Grainline Studio Tiny Pocket tank
Needless to say our singlet week has gone a bit pear-shaped, and plans to get all five singlets up by Friday have clearly failed. Whoever decided it was a good idea to post five stories on a blog the week before Christmas is obviously crazy (it was Klarissa). So, as our lives have been taken over by primary school graduations, grade 4 discos, extended family Christmas party baking, binge-watching of the whole second series of Transparent and general frenzied last minute present buying, our last little singlet story has been pushed to the back of the queue. But here we are, back again, because no singlet week would be complete without the Grainline Tiny Pocket Tank.
There are many semi-scientific studies out there on sewing blogs about the differences between the Grainline Tiny Pocket and the Wiksten tanks. The two top patterns were both early trailblazers in the indie pattern singlet market, so it makes sense that they get compared. But as we’ve learned this week, it’s the subtle differences that make a singlet special, and the Tiny Pocket does indeed have its own particular advantages. If you’re after a singlet with a deep scoop neck – look no further.
Pattern: The Tiny Pocket Tank was one of the earlier patterns by Grainline Studio, and is still available on the Grainline site as a PDF or paper pattern. The top has bust darts, a tiny pocket (duh), a slightly flared body and the scoopiest of necklines of all the singlets we’ve sampled this week. For the neckline alone, it’s a good layering piece (fits right on in under a cardigan) and would also suit finer fabrics for dressing up.

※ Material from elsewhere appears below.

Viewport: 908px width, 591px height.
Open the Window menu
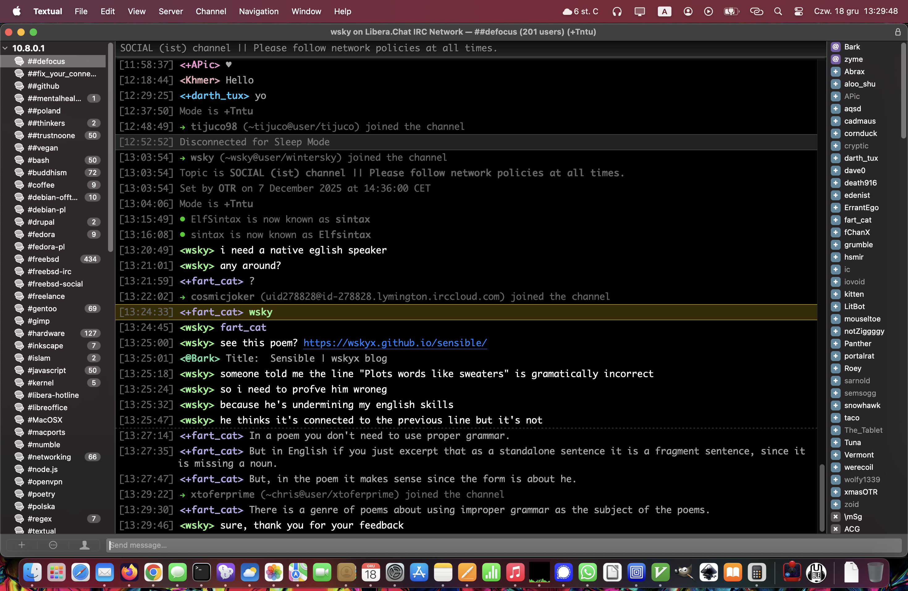(306, 11)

Fabric: Yes, it is indeed another Nani Iro print – this one is 2014’s Shine Many Ways in cotton sateen. I got mine at Miss Matatabi, and used most of it last summer for a Simplicity 1366. I still had just enough left for the Tiny Pocket Tank, although it took a bit of puzzling to get the pieces cut from what I had leftover. One seam has an added feature of the palette display and the Nani Iro Textile stamp, which I kind of like. The sateen is quite a stiff fabric – it worked well in the 1366 top, but I think I’d prefer a bit more drape for this singlet.
Tricky bits and adjustments: This is a very easy make and as always with Grainline patterns, the instructions are clear and logical and there’s help on hand with the site’s Sewalongs. I skipped the tiny pocket on this version, because the fabric is fairly busy already, but otherwise I followed the pattern verbatim. As with many of our singlets this week, I suspect I sewed a size too big – the neckline is seriously scooped. I often make this mistake with American sizing – it must be something about the psychology of those tiny size numbers. Seriously guys – Size 0??? What does that even mean??
Verdict: This one’s a Christmas gift for a friend, so the jury’s out on whether it’s a keeper or not. My friend loves to layer and looks great in soft blues and greens, so I’m hoping she likes it. As for me, I’ll be trying this pattern again in a size down and drapier fabric, as I like the neckline and the flared shape. I’ll report back – but for now I think we’ve seen enough singlet patterns to last a small lifetime!
There are some lovely double gauze and cotton Tiny Pockets here on mmmcrafts, together with an in-depth analysis of the differences between the Tiny Pocket and Wiksten patterns;
This one from Ada Spragg is from a few years back, but the print still looks pretty fresh to me;
I love this textured grey chambray version with a contrast pocket from Amy Nicole Studio.